HUGHES, Kristin L.H., Department of Earth Sciences, Indiana University - Purdue University at Indianapolis, 723 W. Michigan Avenue, SL 118, Indianapolis, IN 46202, MAZDAB, Frank, U.S.G.S. - Stanford Ion Probe Laboratory, Stanford University, 367 Panama Mall, Green Building, Stanford, CA 94305-2220, WOODEN, Joseph L., U.S. Geological Survey, 345 Middlefield Road, Menlo Park, CA 94025 and BARTH, Andrew P., Department of Geology, Indiana Univ-Purdue Univ, Indianapolis, IN 46202, khellem@iupui.edu

Southern California has been in an active plate margin setting since the Permian, and is likely to have had a very dynamic mantle history. Episodes of normal subduction, shallow subduction, slab breakoff, and the transition to transform faulting may have imparted different scales of heterogeneity to the lithospheric mantle and asthenosphere. A series of xenolith-bearing basalt dikes and flows exposed along the San Andreas fault in Joshua Tree National Park provide a northwest to southeast transect of southern California mantle in Pliocene time. The sites contain Group I xenoliths, dominated by spinel lherzolite (54%), but are multi-modal including harzburgite (31%), dunite (7.5%), and wehrlite (7.5%). Mantle-derived olivine ranges Fo91-87, and clinopyroxene (cpx) ranges En88-83.

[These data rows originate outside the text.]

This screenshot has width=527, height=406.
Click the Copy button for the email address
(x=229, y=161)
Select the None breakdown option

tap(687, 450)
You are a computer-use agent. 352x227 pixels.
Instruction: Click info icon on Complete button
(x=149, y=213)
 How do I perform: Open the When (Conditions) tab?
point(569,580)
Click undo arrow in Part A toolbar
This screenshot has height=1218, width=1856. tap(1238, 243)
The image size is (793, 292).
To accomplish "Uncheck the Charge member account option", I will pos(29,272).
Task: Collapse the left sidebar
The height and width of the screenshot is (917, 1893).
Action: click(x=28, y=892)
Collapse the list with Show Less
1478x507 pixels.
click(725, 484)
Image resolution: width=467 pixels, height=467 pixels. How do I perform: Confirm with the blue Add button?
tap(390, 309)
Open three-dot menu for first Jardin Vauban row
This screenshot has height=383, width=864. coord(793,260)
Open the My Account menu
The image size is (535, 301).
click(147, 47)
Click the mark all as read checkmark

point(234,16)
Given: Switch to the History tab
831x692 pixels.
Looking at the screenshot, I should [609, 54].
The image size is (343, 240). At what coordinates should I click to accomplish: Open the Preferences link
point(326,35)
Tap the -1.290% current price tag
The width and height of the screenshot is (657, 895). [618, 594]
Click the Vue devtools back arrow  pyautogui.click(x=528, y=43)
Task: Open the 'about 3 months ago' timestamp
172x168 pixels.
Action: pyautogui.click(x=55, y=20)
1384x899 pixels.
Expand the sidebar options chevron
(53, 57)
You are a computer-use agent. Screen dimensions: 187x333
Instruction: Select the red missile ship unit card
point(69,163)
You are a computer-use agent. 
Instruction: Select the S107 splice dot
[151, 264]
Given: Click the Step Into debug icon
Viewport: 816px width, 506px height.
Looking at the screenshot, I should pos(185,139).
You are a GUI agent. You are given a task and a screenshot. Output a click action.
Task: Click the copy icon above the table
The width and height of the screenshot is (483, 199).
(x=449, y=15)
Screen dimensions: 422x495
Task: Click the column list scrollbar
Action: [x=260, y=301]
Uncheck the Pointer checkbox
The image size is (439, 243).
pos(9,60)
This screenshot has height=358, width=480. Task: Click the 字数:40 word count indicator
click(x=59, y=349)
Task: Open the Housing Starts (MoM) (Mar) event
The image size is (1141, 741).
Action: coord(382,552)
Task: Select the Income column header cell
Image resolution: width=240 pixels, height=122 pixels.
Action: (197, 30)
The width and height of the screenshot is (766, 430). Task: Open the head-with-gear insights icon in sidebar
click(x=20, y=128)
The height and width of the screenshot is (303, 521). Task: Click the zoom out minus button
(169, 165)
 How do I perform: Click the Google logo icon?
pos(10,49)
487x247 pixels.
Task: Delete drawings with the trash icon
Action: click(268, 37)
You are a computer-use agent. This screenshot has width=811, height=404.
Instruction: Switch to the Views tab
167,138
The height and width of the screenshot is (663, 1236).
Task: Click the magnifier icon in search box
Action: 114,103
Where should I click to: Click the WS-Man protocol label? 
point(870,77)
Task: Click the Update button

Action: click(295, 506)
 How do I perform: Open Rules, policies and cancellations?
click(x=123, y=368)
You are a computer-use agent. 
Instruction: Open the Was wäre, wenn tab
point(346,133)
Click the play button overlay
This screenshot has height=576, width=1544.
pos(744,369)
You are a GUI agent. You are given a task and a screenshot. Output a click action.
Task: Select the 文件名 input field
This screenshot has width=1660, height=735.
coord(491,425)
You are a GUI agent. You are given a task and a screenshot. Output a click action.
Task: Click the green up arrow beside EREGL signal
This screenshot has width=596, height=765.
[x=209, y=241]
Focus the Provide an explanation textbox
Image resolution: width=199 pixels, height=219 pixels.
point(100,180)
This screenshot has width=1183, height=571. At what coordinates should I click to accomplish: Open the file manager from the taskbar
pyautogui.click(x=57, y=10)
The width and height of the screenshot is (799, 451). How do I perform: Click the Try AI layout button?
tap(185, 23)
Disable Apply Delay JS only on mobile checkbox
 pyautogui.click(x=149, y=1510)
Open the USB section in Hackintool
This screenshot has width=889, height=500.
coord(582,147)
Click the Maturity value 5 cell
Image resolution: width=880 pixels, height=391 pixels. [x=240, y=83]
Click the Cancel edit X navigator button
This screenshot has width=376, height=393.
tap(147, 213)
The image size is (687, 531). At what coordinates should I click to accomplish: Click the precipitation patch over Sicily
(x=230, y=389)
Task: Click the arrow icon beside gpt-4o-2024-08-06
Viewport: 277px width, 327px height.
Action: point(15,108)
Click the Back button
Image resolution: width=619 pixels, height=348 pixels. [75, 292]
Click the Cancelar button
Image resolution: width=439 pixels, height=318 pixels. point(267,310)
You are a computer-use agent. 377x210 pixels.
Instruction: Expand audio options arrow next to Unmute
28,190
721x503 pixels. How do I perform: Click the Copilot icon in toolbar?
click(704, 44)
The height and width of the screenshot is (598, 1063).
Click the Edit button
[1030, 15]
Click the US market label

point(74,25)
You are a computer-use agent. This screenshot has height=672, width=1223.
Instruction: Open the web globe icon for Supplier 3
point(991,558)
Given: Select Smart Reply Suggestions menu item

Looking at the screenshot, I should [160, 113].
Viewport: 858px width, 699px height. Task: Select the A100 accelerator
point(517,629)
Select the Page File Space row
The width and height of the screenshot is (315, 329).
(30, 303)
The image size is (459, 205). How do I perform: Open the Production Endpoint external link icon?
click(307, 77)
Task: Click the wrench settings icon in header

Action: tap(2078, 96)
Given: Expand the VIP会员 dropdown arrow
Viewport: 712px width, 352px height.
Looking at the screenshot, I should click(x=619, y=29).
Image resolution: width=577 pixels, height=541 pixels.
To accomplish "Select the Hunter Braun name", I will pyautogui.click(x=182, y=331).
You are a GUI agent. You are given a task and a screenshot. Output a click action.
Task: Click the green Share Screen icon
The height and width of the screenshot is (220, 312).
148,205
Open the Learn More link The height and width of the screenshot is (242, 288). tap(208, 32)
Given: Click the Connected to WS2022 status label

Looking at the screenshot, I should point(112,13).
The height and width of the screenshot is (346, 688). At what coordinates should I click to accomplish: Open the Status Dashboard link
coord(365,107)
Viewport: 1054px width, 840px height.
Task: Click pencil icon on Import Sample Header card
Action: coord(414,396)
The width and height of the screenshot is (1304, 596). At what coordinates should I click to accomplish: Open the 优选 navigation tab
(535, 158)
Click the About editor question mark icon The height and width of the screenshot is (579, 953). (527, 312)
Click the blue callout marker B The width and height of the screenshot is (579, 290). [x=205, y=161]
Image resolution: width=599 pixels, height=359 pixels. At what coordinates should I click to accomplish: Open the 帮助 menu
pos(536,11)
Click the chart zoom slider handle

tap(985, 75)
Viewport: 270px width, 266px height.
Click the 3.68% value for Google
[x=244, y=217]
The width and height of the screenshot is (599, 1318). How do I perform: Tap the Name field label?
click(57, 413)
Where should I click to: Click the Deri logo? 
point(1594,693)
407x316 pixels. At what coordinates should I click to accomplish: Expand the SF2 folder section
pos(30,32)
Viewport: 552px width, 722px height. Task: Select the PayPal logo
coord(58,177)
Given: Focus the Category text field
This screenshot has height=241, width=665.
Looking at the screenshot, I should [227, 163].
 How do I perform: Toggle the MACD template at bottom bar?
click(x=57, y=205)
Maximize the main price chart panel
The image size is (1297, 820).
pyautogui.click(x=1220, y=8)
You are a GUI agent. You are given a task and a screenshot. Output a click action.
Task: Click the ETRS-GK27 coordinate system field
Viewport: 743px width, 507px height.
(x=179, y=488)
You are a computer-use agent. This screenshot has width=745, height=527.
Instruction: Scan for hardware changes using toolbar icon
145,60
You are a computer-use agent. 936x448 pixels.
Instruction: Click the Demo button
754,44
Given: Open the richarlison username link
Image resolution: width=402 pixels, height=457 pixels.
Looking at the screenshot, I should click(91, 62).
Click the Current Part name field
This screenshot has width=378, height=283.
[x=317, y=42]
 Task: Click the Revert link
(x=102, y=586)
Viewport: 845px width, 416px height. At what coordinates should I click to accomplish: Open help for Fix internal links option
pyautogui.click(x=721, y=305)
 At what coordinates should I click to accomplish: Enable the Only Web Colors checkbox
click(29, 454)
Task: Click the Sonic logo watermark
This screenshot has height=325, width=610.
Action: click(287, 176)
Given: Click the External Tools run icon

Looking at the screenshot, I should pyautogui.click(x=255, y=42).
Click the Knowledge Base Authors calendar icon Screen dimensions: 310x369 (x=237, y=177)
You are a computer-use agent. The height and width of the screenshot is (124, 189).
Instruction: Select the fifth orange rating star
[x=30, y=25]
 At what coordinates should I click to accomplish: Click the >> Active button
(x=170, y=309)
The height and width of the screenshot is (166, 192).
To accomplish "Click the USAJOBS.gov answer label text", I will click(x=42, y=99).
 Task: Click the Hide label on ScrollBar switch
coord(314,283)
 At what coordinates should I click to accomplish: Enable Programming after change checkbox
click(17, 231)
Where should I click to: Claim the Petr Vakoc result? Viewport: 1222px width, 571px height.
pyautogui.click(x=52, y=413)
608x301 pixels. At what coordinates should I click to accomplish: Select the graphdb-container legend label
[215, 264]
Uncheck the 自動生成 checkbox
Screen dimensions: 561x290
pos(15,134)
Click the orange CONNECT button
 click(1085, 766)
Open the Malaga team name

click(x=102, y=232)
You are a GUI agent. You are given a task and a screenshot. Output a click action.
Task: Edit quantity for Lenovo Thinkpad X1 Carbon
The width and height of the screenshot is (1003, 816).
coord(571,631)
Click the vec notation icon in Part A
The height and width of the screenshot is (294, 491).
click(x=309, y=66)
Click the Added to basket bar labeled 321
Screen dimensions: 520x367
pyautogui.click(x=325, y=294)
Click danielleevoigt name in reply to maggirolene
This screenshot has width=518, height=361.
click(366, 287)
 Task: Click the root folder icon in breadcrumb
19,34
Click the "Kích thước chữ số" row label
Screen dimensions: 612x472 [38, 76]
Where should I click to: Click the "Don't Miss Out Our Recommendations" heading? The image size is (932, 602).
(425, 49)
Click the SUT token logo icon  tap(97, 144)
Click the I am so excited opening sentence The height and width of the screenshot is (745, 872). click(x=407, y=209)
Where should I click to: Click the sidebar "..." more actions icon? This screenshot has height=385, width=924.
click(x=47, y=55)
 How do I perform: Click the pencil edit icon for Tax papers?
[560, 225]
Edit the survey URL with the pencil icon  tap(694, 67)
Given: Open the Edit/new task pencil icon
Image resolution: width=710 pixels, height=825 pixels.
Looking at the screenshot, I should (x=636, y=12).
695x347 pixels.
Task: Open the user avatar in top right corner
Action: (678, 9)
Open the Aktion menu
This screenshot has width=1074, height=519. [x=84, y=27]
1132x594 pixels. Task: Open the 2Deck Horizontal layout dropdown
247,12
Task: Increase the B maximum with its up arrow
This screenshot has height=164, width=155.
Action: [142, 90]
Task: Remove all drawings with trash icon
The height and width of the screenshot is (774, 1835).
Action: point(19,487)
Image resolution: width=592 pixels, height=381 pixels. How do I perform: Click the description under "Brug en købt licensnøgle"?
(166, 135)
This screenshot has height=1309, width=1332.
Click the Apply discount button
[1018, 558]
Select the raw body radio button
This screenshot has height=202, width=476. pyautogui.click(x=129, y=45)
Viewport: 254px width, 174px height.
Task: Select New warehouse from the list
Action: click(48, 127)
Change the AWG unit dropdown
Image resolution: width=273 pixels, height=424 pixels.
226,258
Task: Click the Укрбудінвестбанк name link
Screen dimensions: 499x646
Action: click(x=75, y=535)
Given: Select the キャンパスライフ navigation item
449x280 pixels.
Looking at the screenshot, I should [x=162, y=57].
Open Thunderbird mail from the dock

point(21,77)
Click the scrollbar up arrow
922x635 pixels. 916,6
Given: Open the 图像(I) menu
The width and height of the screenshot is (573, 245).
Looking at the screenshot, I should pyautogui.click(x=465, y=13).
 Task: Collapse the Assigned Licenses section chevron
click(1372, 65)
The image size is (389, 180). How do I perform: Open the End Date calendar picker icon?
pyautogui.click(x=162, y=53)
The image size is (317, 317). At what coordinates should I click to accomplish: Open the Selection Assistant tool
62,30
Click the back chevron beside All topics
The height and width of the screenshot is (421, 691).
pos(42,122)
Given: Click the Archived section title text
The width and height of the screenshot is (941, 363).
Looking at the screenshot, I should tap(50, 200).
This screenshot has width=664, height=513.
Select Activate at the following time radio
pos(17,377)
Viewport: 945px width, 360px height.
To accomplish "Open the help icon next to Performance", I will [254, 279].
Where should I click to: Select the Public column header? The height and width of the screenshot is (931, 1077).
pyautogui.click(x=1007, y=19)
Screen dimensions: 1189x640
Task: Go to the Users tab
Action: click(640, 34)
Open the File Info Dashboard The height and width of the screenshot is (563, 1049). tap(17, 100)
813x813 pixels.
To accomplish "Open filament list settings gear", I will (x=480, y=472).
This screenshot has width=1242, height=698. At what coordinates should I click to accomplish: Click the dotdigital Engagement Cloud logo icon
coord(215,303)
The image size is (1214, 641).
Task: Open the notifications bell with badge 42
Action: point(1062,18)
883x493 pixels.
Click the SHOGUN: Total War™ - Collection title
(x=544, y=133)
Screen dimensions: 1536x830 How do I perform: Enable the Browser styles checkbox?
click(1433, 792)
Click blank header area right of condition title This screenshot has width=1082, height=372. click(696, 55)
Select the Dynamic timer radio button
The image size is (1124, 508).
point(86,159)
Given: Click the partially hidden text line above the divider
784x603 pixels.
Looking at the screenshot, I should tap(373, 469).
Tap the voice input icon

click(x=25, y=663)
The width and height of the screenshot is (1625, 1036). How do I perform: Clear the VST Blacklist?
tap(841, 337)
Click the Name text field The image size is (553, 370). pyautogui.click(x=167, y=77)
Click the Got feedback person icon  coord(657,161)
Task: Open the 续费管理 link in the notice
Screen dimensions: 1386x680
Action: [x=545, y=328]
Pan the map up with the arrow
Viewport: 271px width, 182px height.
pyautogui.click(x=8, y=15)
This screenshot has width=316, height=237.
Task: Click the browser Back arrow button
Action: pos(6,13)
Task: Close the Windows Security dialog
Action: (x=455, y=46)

We analyzed the minor and trace element contents of 115 cpx grains from 30 mantle xenoliths using the SHRIMP-RG ion microprobe; this type of analysis is utilized at different scales to determine the extent of chemical heterogeneity of these samples using Principle Components Analysis (PCA). Multiple analyses determine on what scale(s) the xenoliths differ; site to site (regional heterogeneity), xenolith to xenolith within a site or grain to grain within a xenolith (local heterogeneity and/or reequilibration during ascent), or within a grain. PCA of preliminary data detects few differences in cpx grains from site to site within the study area. These results are similar to those of other studies (Stull and McMillan, 1973; Wilshire et al., 1991) because three sites contain xenoliths that are different, but no site contains a single type. One site does display heterogeneity on a xenolith to xenolith scale. The other two sites are heterogeneous at grain to grain scale. This result is important because it suggests that southern California mantle is heterogeneous on a small scale (<10 km2), but as a whole is homogeneous (1200 km2).